In a widely circulated 78-page draft paper, "Trustless Trust," Werbach makes the case that blockchains (there are others besides Bitcoin's) have the potential to create a third great system of trust, alongside government force and private peer groups (those networks of ethic and civic solidarity, faith and school ties, enforcing common social norms sketched by Nobel Prize winner Elinor Ostrom).
Blockchain, he concludes, offers a new way to secure the personal and social confidence necessary for any human transaction above the level of theft.
New blockchain-based services have sprung up to track "academic certificates, electronic medical records, warranty information for purchases, records of clinical trials, supply-chain verification for diamonds and persistent attribution for creators of digital works," Werbach notes.
Add "smart contract" blockchain extensions, and start-ups are also offering blockchain-backed "Uber-like ridesharing, eBay-like online marketplaces," and more, he says.

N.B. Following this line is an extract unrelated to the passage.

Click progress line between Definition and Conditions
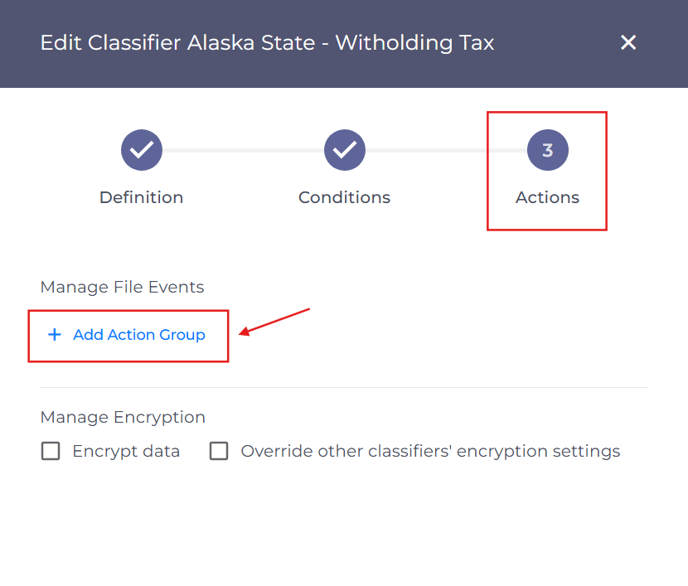The height and width of the screenshot is (586, 688). tap(243, 150)
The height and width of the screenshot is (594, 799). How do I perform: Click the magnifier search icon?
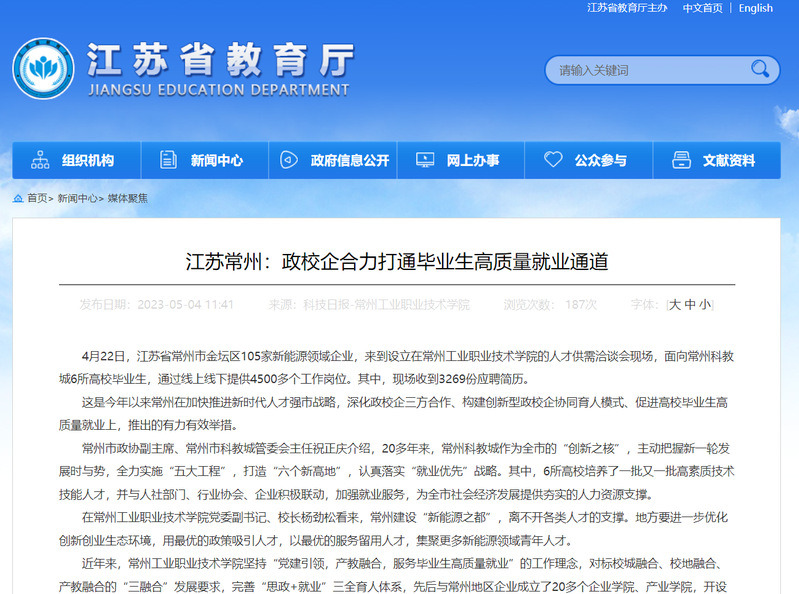(761, 69)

Investors have lately put more money into blockchain start-ups than Bitcoin start-ups, according to Werbach's footnotes, which link to what amounts to a new ledger of blockchain start-ups.
Calling his paper "the first work of legal scholarship on the blockchain" as a repository of social and economic trust, Werbach details the "trust architecture" of blockchain systems and "maps the intersections between blockchain trust and law." Blockchain can "democratize finance" and other systems, making it cheaper for ordinary citizens to connect to buy and sell and access intellectual property without depending so much on government or corporate agents.
Enthusiasts of Werbach's paper have asked whether blockchain is an answer to our poisonous politics and the public confusion over lying political leaders and what they are really up to.
"A number of people have suggested that blockchain could be a solution to the 'fake news' problem, in particular, and the larger concern about our information environment," Werbach says. But he has "tried to tamp down those expectations." In part, blockchain works because other users verify information they are in a position to know. That's what ride-share and room-share and restaurant-review services rely on, in the blockchain world as on the internet.
Improving sourcing, which is what ledger records do and blockchain does quickly, accurately, and ubiquitously, "doesn't solve the human problem by itself. That requires more than machines acting in isolation," Werbach adds.